А я часто вспоминаю Вас, тем более, что у меня Ваша ф. карточка. Я так часто вспоминаю о Вас, что даже в разговорах с 2—3 земляками, окончившими со мной гимназию, с которыми кое–когда вспоминаешь «доброе, старое время», пришлось дать Вам особое название, так как я вообще не люблю употреблять настоящие имена и фамилии некоторых лиц (Вас — в особенности) в обыкновенных разговорах. Тут невольно соблюдается 3 заповедь закона Моисеева, конечно, только в ослабленной форме[247]. И вот один из моих товарищей, один из тех немногих, с которыми в гимназии я делился своими переживаниями, назвал Вас так: новгородская фея. Он же иногда меняет эту кличку и так: пароходная фея. Вот под таким названием фигурируете Вы в наших разговорах. Уже это одно должно, кажется, доказывать Вам, что я никогда о Вас не забываю.
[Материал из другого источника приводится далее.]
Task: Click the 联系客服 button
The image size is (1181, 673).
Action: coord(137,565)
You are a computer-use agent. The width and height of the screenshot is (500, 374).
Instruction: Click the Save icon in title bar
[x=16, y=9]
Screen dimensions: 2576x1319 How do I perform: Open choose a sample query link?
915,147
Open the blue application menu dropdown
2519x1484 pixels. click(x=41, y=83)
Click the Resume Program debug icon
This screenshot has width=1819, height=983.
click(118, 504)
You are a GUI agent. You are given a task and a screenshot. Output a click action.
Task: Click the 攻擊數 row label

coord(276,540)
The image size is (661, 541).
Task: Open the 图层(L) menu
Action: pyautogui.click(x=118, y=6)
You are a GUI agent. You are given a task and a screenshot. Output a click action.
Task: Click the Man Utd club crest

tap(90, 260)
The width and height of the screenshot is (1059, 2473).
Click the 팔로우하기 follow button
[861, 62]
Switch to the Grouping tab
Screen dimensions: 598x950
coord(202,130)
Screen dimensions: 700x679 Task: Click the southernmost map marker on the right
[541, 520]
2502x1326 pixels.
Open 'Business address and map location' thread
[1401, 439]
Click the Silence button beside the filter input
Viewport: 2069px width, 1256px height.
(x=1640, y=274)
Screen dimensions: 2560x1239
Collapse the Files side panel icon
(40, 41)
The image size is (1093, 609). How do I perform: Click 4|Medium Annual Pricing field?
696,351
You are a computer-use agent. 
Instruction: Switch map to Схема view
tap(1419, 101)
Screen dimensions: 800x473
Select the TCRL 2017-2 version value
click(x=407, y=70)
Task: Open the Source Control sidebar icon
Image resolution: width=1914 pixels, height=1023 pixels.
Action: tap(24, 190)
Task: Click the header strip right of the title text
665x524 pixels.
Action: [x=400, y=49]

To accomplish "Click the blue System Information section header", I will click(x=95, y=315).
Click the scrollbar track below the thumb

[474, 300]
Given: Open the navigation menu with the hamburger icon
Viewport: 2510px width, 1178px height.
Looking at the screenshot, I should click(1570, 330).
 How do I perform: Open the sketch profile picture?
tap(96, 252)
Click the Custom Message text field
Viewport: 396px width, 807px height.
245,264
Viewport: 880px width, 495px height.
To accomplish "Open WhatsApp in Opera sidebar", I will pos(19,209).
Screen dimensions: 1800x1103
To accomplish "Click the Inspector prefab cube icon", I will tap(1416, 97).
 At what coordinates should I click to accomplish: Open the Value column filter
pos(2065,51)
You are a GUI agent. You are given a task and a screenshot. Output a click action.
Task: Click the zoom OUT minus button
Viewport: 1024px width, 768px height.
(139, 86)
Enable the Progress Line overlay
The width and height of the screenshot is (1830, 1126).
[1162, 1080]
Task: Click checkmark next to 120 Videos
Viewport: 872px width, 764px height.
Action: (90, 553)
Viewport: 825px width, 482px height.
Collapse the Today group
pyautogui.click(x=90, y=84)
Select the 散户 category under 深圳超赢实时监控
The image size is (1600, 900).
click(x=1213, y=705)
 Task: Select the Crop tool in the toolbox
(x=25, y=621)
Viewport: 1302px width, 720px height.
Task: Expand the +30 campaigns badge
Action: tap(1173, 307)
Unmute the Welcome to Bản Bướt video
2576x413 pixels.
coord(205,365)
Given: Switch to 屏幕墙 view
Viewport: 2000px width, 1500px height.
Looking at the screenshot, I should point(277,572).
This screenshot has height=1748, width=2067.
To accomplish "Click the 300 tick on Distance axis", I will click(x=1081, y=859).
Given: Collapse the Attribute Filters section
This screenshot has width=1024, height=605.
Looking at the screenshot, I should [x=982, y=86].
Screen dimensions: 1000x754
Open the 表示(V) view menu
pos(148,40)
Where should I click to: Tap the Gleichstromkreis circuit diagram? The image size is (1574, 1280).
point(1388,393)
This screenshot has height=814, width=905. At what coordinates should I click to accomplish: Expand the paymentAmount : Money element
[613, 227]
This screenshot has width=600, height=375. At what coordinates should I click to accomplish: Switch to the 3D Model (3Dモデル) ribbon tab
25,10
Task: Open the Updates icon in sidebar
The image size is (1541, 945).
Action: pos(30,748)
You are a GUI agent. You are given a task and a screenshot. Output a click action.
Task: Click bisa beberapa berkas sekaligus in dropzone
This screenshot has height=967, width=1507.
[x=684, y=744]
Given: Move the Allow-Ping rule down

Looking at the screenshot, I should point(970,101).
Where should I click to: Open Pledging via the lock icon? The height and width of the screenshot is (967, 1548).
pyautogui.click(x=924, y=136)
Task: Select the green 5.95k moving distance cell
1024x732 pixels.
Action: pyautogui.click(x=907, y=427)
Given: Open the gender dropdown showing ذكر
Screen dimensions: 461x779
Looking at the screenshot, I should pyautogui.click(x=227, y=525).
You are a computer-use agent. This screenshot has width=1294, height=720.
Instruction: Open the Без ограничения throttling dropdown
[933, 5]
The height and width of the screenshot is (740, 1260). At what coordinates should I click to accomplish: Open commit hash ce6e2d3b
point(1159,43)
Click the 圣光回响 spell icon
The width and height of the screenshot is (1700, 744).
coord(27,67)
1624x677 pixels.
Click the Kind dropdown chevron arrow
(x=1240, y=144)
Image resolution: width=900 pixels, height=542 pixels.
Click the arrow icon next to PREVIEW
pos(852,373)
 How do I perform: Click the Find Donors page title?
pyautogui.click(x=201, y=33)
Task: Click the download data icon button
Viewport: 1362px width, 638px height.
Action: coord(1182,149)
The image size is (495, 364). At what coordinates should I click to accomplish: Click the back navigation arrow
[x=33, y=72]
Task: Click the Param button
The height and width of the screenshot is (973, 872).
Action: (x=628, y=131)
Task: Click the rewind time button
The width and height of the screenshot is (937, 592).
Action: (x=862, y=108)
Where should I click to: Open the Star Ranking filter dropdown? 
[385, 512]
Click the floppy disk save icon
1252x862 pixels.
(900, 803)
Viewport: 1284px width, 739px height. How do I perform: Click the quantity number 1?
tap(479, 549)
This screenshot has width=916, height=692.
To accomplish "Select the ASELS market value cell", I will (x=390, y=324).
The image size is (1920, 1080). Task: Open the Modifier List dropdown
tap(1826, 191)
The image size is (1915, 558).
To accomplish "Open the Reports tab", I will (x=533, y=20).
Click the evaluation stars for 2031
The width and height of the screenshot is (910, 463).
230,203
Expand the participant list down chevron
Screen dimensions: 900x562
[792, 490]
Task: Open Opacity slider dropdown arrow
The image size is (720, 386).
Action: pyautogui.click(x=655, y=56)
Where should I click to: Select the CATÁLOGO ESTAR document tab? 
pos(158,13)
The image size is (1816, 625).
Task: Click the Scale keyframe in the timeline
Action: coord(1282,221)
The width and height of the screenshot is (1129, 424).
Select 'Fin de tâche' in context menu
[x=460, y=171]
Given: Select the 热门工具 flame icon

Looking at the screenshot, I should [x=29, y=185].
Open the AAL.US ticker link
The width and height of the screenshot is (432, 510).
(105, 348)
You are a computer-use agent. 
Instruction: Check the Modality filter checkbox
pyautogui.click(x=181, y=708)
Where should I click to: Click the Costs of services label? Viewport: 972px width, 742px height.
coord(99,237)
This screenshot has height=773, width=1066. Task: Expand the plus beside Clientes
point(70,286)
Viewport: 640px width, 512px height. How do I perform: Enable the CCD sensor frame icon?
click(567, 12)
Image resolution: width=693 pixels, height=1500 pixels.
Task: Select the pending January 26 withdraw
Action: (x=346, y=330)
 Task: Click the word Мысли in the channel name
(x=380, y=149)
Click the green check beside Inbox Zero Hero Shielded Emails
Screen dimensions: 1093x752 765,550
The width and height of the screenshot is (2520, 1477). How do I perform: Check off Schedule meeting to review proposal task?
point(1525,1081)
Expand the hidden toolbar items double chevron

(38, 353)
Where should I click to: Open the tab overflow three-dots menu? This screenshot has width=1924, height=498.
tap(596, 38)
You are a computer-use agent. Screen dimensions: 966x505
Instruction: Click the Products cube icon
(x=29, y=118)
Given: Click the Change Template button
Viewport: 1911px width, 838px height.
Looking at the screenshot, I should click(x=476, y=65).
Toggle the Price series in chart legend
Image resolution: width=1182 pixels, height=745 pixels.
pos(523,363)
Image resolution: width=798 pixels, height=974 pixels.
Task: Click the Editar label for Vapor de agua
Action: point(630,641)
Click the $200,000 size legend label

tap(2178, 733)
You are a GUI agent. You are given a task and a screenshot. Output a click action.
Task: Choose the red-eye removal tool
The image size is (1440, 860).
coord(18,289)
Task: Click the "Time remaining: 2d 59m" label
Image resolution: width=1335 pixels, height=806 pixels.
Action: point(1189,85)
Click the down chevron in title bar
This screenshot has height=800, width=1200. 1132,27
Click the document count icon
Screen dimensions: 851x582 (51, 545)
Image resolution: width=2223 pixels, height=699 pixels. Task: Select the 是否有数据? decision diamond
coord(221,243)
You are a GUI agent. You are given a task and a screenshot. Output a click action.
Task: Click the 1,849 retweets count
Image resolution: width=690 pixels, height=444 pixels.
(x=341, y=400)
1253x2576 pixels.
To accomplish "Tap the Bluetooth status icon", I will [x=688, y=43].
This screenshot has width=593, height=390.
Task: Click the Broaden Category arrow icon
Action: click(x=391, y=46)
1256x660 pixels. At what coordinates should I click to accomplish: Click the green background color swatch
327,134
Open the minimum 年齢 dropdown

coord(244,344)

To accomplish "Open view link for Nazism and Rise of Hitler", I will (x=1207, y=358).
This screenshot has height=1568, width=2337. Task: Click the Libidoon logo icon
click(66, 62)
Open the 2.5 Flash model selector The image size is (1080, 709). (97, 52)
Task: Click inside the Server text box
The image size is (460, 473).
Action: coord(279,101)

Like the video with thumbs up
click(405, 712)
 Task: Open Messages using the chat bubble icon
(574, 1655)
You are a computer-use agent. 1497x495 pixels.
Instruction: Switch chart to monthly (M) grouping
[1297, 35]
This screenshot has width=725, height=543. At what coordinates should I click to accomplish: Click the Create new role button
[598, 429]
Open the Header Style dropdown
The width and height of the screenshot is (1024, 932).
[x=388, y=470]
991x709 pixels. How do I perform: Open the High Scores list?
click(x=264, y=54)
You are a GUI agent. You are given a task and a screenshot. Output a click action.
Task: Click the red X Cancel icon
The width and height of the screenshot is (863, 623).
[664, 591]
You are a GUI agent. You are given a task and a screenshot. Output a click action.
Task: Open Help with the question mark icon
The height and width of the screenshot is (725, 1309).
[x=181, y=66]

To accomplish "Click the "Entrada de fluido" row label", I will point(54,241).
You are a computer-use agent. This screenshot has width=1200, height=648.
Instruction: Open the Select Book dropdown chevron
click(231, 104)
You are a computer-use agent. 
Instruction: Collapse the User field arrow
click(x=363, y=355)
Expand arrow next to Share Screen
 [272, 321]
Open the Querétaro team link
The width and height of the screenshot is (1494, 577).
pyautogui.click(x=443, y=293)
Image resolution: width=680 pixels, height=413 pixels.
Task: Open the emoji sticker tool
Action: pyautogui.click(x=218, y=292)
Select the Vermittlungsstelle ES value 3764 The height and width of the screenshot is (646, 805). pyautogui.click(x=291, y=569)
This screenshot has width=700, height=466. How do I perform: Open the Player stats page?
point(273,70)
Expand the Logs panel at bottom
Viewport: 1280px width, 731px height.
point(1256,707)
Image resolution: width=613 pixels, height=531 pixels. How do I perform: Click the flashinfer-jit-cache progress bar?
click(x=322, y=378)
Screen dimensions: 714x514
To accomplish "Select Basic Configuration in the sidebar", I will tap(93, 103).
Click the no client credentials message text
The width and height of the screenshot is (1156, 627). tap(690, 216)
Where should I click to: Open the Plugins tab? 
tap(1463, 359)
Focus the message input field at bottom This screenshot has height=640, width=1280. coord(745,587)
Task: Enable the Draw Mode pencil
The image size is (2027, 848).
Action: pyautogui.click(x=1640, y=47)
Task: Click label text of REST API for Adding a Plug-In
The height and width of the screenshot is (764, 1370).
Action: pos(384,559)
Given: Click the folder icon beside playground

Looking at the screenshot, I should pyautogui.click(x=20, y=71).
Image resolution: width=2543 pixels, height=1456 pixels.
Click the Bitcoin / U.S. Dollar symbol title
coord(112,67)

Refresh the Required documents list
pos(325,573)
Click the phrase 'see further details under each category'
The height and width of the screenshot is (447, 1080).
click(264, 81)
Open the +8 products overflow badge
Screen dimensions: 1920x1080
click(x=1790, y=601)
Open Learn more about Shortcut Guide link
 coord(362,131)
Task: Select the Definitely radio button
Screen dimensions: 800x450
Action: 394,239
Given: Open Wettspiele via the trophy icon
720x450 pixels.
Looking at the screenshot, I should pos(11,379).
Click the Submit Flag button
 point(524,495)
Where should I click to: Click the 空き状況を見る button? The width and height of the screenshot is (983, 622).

Право, Верочка, это не одни слова, что 7–го ноября для меня был праздник. Я помнил Ваше предупреждение о том, что Вы «неаккуратны» в ответах. Но писать в другой раз я все–таки не осмеливался. Ведь Вы для меня редкость, а я для Вас? Вы, вероятно, считаете сотнями тех, которые желают иметь с Вами сношения. Я и примирился. На что я ей нужен? — думал я. Мне–το все равно одному жить с своими занятиями и своими недоходящими до людей чувствами. А она — девушка молодая, веселая; пусть поживет как хочет, пока можно. Так я остался с одной Вашей карточкой и по обыкновению хотел уже похоронить в своем сердце память о Вас, чтобы время от времени вспоминать Вас и Вашу добрую душу. Поневоле превращаешься в романтика, раз жизнь делает романтиком.

Ну, а теперь вижу, что Вы ко мне очень благосклонны, и за это шлю самую искреннюю благодарность. Что это Вы пишете так о своем настроении? В прошлом письме то же. «Я нескладный человек…» Что это? Посмотрите на меня: один, как палец (по выражению моих земляков–донцов), никого и ничего, кроме комнаты с книгами, а я вовсе не жалуюсь на пессимизм.

Все небо нам дало, мой друг, с бытием,
Все в жизни — к великому средство,
И горе, и радость — все к цели одной:
Хвала жизнедавиу Зевесу![248]

Напишите мне подробней о себе. Посмотрим, пообсудим; может быть, и вылечим Вашу «нескладность» (Ваше же слово).

А я как–то совсем отошел от жизни. Все время один — и, главное, все это нипочем. Помните у Пушкина[249]:

Ты царь: живи один.
Дорогою свободной
Иди туда, куда алечет тебя свободный ум,
Усовершенствуя плоды любимых дум,
Не требуя похвал за подвиг благородный!..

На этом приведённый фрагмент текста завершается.